◆ The records ◆
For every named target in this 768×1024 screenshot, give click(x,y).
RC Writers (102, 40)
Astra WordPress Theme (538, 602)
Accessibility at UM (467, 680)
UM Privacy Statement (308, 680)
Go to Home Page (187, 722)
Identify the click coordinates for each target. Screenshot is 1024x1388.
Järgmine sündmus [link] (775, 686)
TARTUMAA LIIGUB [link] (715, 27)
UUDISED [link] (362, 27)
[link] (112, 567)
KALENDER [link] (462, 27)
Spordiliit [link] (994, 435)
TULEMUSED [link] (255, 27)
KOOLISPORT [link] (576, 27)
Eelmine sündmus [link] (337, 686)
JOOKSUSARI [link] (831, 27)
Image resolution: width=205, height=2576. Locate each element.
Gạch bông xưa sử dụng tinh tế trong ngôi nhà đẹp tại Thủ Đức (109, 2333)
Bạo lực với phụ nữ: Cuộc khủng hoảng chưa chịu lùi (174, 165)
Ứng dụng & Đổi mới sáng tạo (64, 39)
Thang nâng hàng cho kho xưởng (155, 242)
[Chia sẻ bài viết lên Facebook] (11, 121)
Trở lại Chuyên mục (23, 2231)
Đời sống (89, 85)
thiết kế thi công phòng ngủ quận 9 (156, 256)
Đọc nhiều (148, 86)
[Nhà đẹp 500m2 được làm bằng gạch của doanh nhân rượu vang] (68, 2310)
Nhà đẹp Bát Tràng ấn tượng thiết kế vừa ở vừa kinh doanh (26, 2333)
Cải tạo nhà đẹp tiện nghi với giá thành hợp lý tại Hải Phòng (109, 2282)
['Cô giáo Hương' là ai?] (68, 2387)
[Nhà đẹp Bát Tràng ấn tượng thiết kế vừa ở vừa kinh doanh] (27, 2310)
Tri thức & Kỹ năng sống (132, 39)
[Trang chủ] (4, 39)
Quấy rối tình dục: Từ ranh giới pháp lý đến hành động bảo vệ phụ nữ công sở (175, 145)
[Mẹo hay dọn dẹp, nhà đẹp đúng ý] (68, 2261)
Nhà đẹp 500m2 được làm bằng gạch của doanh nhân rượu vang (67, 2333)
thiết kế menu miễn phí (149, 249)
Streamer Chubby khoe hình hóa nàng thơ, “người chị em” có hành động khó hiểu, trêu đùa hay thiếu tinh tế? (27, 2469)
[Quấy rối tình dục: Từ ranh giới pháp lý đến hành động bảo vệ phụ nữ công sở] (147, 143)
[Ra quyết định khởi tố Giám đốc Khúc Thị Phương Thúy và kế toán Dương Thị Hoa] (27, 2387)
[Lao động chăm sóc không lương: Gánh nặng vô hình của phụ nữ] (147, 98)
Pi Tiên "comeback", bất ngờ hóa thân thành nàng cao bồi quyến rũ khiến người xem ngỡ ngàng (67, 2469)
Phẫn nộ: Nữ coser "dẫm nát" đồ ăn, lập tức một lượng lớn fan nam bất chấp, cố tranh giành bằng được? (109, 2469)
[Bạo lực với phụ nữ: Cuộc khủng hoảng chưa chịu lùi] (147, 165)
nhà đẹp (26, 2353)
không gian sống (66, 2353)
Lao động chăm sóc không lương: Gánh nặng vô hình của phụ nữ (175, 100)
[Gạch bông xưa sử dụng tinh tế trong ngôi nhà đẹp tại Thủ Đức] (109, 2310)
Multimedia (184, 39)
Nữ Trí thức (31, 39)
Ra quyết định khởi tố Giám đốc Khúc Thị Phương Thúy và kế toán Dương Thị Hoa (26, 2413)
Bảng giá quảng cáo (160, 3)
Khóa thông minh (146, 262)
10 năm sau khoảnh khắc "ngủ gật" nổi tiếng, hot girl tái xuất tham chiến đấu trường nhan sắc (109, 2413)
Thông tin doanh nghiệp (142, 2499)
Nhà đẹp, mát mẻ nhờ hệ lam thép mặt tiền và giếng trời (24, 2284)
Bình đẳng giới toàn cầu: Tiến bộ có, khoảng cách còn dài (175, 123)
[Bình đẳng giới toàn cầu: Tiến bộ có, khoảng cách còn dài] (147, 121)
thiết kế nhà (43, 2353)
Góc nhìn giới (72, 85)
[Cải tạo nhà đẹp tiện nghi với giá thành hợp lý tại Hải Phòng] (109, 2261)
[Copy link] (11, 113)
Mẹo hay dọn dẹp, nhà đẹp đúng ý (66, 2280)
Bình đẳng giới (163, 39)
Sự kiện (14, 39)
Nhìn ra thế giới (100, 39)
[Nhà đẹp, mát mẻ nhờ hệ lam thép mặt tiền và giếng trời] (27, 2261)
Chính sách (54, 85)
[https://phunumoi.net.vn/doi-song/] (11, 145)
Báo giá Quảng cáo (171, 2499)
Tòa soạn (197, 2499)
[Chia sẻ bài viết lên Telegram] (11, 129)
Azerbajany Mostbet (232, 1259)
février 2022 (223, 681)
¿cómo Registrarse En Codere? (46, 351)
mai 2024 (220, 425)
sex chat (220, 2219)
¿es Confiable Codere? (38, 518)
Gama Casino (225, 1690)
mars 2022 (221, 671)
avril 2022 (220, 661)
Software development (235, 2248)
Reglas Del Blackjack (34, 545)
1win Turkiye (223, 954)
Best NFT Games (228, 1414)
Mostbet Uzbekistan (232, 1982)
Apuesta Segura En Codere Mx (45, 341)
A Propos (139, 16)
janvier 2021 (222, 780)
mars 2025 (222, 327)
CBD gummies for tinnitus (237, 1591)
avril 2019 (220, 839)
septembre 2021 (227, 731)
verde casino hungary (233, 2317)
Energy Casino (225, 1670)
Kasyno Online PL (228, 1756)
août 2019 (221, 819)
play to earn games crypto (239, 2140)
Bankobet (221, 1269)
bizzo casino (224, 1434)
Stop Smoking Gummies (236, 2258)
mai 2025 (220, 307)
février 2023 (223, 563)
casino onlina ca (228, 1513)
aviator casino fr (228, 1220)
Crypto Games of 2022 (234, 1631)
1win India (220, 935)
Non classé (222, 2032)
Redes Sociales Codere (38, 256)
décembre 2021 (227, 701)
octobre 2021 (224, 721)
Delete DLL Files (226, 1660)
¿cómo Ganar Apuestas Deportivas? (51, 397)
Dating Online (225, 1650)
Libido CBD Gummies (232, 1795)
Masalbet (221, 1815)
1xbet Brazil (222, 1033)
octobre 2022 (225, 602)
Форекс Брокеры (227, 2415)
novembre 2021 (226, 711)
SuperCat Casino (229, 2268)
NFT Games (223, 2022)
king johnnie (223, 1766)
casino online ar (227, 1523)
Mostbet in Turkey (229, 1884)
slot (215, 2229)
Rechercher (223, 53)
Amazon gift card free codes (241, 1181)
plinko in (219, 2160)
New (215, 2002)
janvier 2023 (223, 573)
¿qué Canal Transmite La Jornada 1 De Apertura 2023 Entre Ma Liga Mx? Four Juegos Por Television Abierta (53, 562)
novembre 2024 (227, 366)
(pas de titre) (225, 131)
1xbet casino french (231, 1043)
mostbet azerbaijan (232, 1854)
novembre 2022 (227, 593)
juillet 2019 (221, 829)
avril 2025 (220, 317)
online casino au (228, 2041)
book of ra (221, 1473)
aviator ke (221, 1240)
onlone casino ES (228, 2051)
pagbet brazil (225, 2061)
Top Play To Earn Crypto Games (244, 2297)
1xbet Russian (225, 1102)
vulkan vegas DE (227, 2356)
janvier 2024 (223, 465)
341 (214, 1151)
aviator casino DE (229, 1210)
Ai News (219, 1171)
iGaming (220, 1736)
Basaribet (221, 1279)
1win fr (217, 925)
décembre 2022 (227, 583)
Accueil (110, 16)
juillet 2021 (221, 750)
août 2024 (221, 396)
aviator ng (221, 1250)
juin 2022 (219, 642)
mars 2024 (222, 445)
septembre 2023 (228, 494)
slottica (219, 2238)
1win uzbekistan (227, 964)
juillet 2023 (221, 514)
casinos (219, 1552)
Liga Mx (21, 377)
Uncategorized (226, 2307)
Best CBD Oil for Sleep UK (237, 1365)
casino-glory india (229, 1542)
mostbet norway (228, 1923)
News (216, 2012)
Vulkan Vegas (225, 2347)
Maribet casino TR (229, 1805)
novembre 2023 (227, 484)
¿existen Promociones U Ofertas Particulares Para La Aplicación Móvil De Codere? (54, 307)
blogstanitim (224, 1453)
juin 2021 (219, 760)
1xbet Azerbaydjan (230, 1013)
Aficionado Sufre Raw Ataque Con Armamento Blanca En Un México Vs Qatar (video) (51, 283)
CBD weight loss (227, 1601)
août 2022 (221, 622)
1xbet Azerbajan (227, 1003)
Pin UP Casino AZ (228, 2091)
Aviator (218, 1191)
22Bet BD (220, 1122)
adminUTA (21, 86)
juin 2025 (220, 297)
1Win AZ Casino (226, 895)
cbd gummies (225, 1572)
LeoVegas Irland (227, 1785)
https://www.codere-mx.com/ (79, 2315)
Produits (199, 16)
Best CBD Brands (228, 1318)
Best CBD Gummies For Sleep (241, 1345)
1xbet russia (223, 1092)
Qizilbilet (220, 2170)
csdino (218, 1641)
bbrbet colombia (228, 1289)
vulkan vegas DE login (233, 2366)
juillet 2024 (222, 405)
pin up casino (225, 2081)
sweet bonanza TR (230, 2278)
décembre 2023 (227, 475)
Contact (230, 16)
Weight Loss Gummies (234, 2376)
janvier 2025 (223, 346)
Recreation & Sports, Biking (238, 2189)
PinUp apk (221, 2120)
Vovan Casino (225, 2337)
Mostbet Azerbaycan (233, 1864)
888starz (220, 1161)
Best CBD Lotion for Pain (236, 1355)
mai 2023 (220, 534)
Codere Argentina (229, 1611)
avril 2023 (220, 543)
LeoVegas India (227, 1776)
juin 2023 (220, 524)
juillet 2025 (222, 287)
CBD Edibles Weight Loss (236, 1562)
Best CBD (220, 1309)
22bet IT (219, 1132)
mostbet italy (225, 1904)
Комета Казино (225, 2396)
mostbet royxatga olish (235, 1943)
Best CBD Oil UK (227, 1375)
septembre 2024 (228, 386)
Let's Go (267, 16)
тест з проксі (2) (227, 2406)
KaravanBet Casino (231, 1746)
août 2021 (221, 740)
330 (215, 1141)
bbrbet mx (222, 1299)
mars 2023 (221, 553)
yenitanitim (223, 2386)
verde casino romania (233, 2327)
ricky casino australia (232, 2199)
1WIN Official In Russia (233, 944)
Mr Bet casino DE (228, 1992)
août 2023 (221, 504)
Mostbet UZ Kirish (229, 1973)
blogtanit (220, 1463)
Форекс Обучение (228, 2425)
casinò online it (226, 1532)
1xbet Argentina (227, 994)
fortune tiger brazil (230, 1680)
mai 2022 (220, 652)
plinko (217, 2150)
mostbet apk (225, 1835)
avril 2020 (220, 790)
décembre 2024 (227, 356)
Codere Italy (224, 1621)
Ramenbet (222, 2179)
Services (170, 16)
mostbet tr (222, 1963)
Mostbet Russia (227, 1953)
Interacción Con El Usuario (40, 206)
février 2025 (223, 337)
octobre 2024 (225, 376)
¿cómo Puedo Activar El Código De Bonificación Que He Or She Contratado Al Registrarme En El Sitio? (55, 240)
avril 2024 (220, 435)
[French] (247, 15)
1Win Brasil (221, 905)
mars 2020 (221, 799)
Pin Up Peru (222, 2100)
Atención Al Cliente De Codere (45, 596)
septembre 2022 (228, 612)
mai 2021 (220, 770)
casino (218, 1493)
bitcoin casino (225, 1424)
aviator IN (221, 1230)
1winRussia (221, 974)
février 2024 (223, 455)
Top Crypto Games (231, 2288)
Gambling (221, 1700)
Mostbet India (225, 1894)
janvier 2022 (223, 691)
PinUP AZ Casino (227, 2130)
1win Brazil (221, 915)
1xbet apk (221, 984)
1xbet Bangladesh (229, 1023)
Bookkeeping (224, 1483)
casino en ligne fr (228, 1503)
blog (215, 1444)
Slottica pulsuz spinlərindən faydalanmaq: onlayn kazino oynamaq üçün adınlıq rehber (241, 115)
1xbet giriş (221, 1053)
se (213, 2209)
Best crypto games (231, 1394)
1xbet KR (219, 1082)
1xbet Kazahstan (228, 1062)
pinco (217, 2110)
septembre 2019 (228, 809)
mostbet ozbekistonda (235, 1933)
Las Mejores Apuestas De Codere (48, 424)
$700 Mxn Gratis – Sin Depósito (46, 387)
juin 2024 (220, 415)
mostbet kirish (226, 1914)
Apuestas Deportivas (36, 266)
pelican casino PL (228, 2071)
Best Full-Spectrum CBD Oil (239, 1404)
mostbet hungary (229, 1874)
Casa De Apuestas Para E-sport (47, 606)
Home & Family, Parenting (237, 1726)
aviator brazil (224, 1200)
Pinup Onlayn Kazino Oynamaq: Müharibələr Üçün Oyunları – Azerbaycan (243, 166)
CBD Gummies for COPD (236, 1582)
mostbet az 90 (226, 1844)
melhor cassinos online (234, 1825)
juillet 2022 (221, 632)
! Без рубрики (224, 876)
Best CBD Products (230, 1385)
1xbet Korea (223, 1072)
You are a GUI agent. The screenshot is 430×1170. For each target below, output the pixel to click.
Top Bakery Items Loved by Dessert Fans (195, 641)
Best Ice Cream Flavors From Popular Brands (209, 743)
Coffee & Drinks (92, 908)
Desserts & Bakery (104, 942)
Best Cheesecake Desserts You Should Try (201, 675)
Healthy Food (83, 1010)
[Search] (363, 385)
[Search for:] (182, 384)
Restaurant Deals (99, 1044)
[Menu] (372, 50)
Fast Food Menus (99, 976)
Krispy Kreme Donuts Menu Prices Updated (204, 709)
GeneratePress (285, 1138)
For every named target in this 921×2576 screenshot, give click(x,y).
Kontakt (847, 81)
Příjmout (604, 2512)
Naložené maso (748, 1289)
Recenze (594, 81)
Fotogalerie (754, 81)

◆ Exercise objective ◆
Look above for the line with "juillet 2021 (221, 750)"; retype exactly that line, every line after it up to the line with "mostbet norway (228, 1923)", and that line too, nothing else.

◆ Expected answer ◆
juillet 2021 (221, 750)
août 2024 (221, 396)
aviator ng (221, 1250)
juin 2022 (219, 642)
mars 2024 (222, 445)
septembre 2023 (228, 494)
slottica (219, 2238)
1win uzbekistan (227, 964)
juillet 2023 (221, 514)
casinos (219, 1552)
Liga Mx (21, 377)
Uncategorized (226, 2307)
Best CBD Oil for Sleep UK (237, 1365)
casino-glory india (229, 1542)
mostbet norway (228, 1923)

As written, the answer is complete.